Sezione del testo.
Ai locali ampi, luminosi, sobriamente decorati, si accede dalla Piazza S. Domenico, che si slarga dinanzi al Tempio omonimo, Panteon dei grandi Siciliani, sotto le cui volte si adunò, il 25 Marzo 1848, il libero Parlamentosiciliano e che fiancheggio quasi simbolicamente questo tempio della scienza e del culto delle patrie memorie. Un gioiello dell'insigne complesso monumentale è il chiostro. Lungo tre ambulacri, su alto stilobate, si ergono agili colonnine bianche, tortili e lisce, con capitelli variamente scolpiti, qualcuno con stemmi delle famiglie patrizie palermitane che contribuirono alla creazione del chiostro stesso. Esse sostengono un pulvino sul quale poggiano archetti acuti. In molte parti è evidente che trattasi di materiale di riporto. Il quarto ambulacro fu trasformato in neoclassico quando la chiesa contigua subì dei rifacimenti. Una pace serena, un incanto di suggestiva bellezza, un'aura nostalgica di tempi lontani spira da quelle fughe di colonnine, da quelle austere note architettoniche in armonia coi vecchi palmizi che si levano altissimi sul verde fiorito giardino centrale. Fiancheggiano il chiostro, sul lato di ponente, la Sala Pitrè adibita a biblioteca e sala di lettura; il Museo del Risorgimento, intotolato a Vittorio Emanuele Orlando sul lato di tramontana; la Sala Crispi, che conserva ritratti e cimeli del grande Statista, a levante. Questa, che fu già Cappella di S. Barbara eretta nel secolo XV, accolse in seguito lo Studio Pubblico delle Scienze dove insegnarono noti storici e umanisti domenicani del '400 e del '500: Tommaso Schifaldo, Pietro Geremia, Pietro Ranzano, Tommaso Fazzello, il creatore della storiografia siciliana e il più illustre medico siciliano del '500 Gianfilippo Ingrassia; più tardi fu sede temporanea dell'Accademia degli Accesi. Un ampio vestibolo adorno di busti marmorei dei principali attori della rivoluzione del 1848-49 e dove sono esposti i ritratti dei Mille, stampe, incisioni relative al '48 e al '60, conduce, dopo un invito di pochi gradini con un ripiano illuminato da grande vetrata a colori, al grande scalone di marmo rosso siciliano, dove figurano: una statua marmorea, allegoria della Storia, opera della scuola di Valerio Villareale, lapidi commemorative e una targa col medaglione di G. Patricolo, l'ideatore dei restauri dei locali. L'imponente scalone immette in un'ampia sala quadrata dove domina su stele un busto di Michele Amari dello scultore Mario Rutelli.

Consegna.
Traduci in inglese la seguente frase del brano sul complesso di San Domenico: «Un gioiello dell'insigne complesso monumentale è il chiostro.»

Dati da analizzare.
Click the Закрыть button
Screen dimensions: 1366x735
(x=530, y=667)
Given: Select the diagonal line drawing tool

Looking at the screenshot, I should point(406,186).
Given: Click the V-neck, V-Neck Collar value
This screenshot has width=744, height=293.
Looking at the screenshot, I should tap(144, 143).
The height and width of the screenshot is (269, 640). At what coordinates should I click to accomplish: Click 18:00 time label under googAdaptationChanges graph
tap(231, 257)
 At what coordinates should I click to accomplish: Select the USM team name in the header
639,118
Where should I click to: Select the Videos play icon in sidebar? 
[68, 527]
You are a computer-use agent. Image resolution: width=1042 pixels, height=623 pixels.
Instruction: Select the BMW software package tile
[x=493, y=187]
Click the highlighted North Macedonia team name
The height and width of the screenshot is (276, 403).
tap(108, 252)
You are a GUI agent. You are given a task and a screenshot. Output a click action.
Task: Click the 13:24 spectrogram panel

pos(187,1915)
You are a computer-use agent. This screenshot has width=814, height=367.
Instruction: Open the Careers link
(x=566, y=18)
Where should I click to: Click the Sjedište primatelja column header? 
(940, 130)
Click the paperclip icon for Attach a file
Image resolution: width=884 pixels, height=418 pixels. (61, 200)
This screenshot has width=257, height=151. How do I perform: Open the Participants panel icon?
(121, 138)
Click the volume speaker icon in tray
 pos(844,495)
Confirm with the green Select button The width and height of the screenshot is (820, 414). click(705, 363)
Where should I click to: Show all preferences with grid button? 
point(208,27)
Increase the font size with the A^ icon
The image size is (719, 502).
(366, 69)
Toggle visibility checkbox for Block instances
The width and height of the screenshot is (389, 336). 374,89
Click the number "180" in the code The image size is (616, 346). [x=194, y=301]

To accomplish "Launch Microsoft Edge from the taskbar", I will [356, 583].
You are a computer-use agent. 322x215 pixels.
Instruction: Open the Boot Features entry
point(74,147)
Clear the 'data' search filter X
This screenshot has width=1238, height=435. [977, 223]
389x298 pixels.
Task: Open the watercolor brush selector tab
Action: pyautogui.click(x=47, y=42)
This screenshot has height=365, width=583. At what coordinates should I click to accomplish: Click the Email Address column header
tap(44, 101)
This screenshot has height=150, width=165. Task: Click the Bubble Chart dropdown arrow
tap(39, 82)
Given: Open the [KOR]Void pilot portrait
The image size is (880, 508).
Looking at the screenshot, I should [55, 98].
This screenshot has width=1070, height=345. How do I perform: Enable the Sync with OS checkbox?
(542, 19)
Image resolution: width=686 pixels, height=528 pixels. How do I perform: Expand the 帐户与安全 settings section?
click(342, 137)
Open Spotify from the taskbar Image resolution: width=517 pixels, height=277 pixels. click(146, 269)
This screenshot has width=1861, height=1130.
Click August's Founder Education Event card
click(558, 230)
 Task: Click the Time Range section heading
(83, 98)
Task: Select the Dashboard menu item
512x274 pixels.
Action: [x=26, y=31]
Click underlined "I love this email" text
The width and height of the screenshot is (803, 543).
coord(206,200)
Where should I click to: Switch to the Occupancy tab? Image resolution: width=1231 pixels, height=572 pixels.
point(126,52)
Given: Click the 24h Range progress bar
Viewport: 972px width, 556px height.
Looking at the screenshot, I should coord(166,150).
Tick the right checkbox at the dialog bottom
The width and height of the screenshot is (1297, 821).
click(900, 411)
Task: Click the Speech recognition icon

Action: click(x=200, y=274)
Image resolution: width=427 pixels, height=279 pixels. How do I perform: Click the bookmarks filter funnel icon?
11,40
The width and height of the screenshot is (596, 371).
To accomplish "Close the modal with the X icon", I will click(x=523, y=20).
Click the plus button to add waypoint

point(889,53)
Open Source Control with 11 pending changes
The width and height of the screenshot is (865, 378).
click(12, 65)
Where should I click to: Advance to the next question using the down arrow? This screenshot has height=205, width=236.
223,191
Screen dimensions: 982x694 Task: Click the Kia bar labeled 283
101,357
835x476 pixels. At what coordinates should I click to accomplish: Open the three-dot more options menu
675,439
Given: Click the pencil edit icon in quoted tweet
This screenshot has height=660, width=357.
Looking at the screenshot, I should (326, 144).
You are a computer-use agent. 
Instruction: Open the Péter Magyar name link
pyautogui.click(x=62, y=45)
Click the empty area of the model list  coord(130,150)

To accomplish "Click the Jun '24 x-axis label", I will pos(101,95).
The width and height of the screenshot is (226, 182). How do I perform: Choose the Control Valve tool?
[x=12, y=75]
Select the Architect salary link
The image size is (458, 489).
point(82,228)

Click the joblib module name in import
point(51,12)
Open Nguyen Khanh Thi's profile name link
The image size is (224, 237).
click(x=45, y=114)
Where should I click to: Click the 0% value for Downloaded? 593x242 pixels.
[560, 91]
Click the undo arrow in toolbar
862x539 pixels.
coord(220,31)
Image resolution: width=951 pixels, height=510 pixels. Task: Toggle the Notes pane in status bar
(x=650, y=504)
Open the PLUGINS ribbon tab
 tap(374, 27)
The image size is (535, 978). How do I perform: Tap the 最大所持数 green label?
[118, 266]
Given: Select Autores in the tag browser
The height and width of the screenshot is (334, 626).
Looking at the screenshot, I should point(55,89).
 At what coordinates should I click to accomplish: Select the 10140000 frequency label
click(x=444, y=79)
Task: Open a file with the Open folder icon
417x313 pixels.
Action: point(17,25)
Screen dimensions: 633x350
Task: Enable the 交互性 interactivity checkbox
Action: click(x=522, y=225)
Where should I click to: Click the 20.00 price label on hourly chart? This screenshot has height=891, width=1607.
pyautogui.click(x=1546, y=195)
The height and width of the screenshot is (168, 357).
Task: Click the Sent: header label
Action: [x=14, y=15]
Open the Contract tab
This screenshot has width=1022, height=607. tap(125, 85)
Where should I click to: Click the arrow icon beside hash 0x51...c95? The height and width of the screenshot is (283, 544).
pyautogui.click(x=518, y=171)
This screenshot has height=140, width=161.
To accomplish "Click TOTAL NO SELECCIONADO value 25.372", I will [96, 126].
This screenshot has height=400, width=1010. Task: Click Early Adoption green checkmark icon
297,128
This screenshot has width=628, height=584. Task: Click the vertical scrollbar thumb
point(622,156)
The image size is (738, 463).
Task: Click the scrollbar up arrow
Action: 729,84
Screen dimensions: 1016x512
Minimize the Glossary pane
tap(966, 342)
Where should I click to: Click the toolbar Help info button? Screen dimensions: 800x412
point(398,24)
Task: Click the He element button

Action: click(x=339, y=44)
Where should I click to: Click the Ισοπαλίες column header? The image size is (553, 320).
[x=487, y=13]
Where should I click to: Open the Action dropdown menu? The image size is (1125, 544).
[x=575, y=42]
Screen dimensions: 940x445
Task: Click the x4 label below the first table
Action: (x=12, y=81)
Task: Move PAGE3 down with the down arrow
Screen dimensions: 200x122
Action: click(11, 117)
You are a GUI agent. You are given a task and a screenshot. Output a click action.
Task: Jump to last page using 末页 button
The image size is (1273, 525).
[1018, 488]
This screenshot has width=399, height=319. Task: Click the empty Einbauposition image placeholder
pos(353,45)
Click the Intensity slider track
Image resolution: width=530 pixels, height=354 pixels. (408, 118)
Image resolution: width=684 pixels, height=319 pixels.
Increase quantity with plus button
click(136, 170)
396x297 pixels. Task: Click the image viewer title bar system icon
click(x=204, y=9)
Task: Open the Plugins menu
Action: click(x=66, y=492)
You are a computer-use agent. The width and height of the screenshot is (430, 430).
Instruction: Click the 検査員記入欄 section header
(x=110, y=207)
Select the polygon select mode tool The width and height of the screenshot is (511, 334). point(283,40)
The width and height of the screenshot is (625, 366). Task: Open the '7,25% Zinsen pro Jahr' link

Risposta attesa.
A jewel of the distinguished monumental complex is the cloister.